■ Using the information:
- 1) Answer these from the article on Central Valley's REEACH preschool program, marking your answers (a), (b) and (c):
(a) How many students are in the preschool program?
(b) Where are the students being housed?
(c) Which candies did Freeman use to build his gingerbread house?
- 2) Pick up the article on Central Valley's REEACH preschool program right after its final sentence and keep writing it.

■ Document extract:
Arrow-right Camera
The Spokesman-Review Newspaper
Spokane, Washington  Est. May 19, 1883

A smoother transition


Speech language pathologist Erika Johnson, left, assists preschooler Ryan Palting during a gingerbread-making class at University Center on Wednesday. Central Valley has consolidated several special-education programs into the Reinforcing Early Educational Achievements in Children (REEACH) program. 
 (Holly Pickett / The Spokesman-Review)

Making a gingerbread house was more than just fun for 5-year-old Holden Freeman. It was a skill-building task.

Freeman, a student in Central Valley’s special-education preschool program, was unaware that assembling the frosted treat actually was helping him improve fine motor skills and work on speech development, social skills and following directions.

Central Valley’s public preschool program, called REEACH – Reinforcing Early Educational Achievements in Children – helps developmentally disabled children, in part, make the transition to the kindergarten classroom. The more than 90 students in the preschool program, who range in age from 3 to 5 years, are being housed under one roof in a building at the old University High School site, now called University Center.

Together with several of his classmates, Freeman worked on the last day of school last week building his house with gumdrops, lemon drops and peppermint candies.

(Data items)
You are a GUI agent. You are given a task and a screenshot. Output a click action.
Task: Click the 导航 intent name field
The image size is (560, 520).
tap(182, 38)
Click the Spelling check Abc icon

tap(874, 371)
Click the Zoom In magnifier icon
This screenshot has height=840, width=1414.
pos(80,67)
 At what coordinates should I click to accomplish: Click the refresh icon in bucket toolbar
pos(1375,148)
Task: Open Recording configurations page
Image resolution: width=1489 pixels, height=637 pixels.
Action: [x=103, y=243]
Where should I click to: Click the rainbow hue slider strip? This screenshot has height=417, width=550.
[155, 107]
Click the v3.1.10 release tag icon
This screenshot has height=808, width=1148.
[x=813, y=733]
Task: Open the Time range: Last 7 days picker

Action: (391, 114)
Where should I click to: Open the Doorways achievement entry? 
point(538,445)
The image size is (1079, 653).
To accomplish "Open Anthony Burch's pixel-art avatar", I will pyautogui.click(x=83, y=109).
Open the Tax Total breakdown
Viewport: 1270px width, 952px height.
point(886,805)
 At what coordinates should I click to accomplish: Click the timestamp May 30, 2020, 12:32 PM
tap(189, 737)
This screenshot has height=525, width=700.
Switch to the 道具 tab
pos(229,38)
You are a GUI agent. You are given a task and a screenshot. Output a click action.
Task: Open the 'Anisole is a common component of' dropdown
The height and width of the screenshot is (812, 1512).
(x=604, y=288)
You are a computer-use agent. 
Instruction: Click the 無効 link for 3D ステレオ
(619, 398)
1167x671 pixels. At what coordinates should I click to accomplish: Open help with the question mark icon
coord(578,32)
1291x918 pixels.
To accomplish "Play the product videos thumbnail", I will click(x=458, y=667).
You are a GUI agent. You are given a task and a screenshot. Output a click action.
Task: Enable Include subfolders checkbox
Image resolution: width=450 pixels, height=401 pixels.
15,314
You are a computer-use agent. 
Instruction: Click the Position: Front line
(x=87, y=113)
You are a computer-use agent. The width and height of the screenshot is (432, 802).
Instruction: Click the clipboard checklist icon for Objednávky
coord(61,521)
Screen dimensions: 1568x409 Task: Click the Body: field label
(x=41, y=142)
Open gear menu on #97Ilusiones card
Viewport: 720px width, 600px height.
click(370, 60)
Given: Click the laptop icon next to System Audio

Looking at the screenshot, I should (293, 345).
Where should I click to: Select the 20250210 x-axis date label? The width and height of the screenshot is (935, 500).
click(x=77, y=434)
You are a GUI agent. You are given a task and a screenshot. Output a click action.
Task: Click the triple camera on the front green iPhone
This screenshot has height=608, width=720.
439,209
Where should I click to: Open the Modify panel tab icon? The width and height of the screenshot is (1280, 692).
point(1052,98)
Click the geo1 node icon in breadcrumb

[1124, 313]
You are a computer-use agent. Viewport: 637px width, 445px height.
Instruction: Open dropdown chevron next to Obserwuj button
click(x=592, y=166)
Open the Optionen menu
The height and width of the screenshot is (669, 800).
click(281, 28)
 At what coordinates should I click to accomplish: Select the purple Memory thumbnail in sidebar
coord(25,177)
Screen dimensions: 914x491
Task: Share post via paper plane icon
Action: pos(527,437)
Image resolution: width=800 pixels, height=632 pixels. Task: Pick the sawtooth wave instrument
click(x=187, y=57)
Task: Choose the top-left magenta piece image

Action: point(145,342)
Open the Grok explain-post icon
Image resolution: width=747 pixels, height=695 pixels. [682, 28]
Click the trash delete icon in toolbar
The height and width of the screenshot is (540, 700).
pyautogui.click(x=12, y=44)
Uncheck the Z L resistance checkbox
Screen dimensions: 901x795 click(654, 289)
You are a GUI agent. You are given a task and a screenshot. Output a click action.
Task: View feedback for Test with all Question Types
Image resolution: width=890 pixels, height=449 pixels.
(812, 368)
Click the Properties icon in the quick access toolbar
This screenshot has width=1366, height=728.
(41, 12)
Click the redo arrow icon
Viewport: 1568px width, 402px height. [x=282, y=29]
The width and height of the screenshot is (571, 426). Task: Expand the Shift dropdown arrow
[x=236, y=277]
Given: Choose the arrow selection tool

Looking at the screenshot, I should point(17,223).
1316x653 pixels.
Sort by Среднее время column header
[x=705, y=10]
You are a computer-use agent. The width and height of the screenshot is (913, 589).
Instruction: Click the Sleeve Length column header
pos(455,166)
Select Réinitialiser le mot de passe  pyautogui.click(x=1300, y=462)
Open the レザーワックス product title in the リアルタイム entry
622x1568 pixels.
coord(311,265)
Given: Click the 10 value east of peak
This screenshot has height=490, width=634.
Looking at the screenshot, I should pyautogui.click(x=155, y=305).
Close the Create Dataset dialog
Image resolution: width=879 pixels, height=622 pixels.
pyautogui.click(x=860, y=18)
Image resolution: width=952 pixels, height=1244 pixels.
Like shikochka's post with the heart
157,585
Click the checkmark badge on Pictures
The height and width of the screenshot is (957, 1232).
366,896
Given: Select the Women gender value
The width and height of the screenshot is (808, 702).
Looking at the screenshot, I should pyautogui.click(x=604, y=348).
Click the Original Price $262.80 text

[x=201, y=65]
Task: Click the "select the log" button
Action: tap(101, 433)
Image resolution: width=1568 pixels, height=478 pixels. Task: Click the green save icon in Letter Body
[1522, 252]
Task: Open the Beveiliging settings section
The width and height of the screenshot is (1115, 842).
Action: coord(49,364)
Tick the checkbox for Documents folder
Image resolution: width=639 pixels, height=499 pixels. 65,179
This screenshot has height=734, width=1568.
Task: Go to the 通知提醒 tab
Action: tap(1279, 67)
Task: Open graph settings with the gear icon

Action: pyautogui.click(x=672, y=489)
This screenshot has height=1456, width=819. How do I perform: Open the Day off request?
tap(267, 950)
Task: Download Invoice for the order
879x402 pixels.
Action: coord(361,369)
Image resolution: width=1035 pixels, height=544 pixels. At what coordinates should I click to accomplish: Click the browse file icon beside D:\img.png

■ Answers for the tasks:
- 1)
(a) More than 90.
(b) Under one roof in a building at the old University High School site, now called University Center.
(c) Gumdrops, lemon drops and peppermint candies.

- 2)
“It’s a motivating task,” said Kathleen Kellen, an occupational therapy assistant. “They have to learn to work well with each other and tell us what they need.”

Three years ago, communicating with adults and other children would have been difficult for Freeman, who has speech delays.

“You could just tell by age 3, or even 2, when the words are limited, that he would perform gestures instead of asking for things,” said his mother, Trina Freeman. His words were garbled, and she couldn’t understand him.

Now, three years into the preschool program, Holden Freeman has made a huge improvement in his ability to communicate, his mother said.

Her daughter also attended one of Central Valley’s preschool programs for children with speech delays, and now, in the fourth grade, she is able to keep up with her peers.

“Without it, they both would have been so far off going into the regular classroom,” Trina Freeman said. “It would have been really hard.”

Public preschool has become very popular with parents and an important issue for public school systems. According to Pre-K Now, a Washington, D.C.-based advocacy and research group, more than $600 million has been earmarked for pre-kindergarten by state legislatures for the coming year, the largest single-year increase in the past five years.

But programs like REEACH, which fall under the special-education funding umbrella, continue to be largely underfunded. Central Valley spends more than $1 million from the district’s coffers beyond what the state funds to help support special education.

“There’s not enough – that’s the bottom line,” said Becky Imler, director of special services for Central Valley.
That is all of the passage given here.